2005 Young Investigator Project Abstracts
Oxidative stress, a condition in which harmful chemicals become “activated”, can seriously damage important molecules in human cells. Researchers discovered a molecule, NRF2, which responds to oxidative stress by increasing the number of proteins able to detoxify harmful chemicals. We are interested in NRF2, a positive control protein, because we have discovered a protein (CRIF1) that appears to influence NRF2’s activity in a new way. We will use state-of-the-art methods to: 1) identify interacting CRIF1 and NRF2 molecules and identify the part of NRF2 that binds CRIF1; 2) determine which stage(s) in NRF2 activation is affected by CRIF1; 3) test whether CRIF1 confers cell sensitivity to oxidative stress by the mechanism hypothesized.
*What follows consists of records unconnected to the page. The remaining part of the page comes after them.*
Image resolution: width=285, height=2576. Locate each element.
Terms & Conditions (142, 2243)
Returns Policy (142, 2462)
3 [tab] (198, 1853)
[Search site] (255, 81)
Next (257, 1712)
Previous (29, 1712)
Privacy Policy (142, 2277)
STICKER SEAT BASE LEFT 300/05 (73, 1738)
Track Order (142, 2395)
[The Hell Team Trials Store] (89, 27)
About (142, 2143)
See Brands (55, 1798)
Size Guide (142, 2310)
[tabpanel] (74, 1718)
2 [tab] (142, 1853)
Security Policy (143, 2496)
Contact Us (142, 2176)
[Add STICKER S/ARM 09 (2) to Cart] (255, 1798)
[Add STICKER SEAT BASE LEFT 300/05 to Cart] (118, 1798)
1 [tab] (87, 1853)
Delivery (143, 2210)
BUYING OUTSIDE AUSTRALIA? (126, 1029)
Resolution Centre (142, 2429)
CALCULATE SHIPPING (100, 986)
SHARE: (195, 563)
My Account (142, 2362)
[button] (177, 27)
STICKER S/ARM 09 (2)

An estimated 323,090 new cases of prostate cancer are expected to be diagnosed in 2005, the vast majority of which will be early stage/localized cancer with a 5-year survival rate of almost 100%. Most survivors report the occurrence of treatment-related side effects, particularly urinary, bowel and sexual dysfunction. Although many of these symptoms resolve within 12 months of completing treatment, results from longitudinal studies demonstrate that long-term treatment-related symptoms are common and have an adverse impact on disease-specific function and health-related quality of life (HRQL). The present study will evaluate the symptom and HRQL experience among prostate cancer survivors 12-15 months post-treatment using an automated telephone-assisted symptom monitoring system. Graphic symptom summary reports will display patient responses to clinicians in a simple and easy to interpret format. This study will provide clinicians with a method of symptom assessment that will allow symptom and HRQL information to be easily integrated into routine clinical practice.
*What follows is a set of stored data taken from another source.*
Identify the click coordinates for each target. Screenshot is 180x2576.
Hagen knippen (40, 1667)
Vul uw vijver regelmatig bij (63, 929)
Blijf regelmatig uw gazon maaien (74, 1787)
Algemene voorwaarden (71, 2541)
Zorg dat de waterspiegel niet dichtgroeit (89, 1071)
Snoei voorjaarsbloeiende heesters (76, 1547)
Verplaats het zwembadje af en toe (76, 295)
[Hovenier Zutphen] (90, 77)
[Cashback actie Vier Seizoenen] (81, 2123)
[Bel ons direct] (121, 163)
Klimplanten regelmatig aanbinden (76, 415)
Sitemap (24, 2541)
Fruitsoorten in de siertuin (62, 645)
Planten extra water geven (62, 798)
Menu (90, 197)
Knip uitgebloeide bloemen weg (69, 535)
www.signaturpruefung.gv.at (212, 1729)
Dr. Kitlinska’s research project focuses on the role of neuropeptide Y (NPY) in regulation of neuroblastoma growth. Neuroblastoma is a pediatric tumor developing from neuronal precursors. It is the most common malignant disease of infancy, responsible for approximately 15% of all childhood cancer deaths. Due to their neuronal origin, neuroblastomas synthesize and release proteins normally present in the nerves, such as NPY and its receptors. Recently, Dr. Kitlinska has shown that endogenous NPY released from neuroblastoma cells stimulates their growth. Moreover, the peptide also facilitates formation of the new blood vessels, which provide oxygen and nutrient supply to the growing tumors. Thus, by these two synergistic mechanisms, NPY stimulates growth of neuroblastoma. The goal of the research project funded by American Cancer Society was to determine which NPY receptors mediate its growth-promoting effects in neuroblastomas and establish if blocking these receptors will effectively inhibit tumor growth.
Cyclin Dependent Kinases (CDKs) play a role in regulating the cell cycle. In accord with other research, new small molecule inhibitors of CDK2-cyclin A were sought. Through an assay, compounds structurally related to known CDK2 inhibitors were evaluated for activity. Compounds found to have an inhibitory activity were further evaluated in a tumor cell assay in order to assess the value such an inhibitor has on cell proliferation. Through this search, new inhibitory compounds were found that merit further study.
We proposed that cyclin D1 may integrate cell-cycle progression and/or exit with mitochondrial biogenesis. Known components of the mitochondria-to-nucleus retrograde pathway include CREB, mRpl12, and aconitase. In Drosophila, in which proliferation rates are partially uncoupled from growth, cyclin D1 induces cell size and Hif-1 prolyl hydroxylase (HPH) activity. But in mammalian cells, HPH is not required for proliferation by cyclin D1/Cdk4, mitochondria inhibit HPH hydroxylase and cyclin D1 des not affect cell size. Mitochondria produce ATP, regulate single carbon metabolism, fatty acid metabolism and oxidative glycolysis and are a potential target for cancer therapies. As cyclin D1 is inhibited by differentiation and induced by oncogenes, this new function of cyclin D1 may provide a mechanism by which select oncogenes and growth factors contribute to tumor maintenance.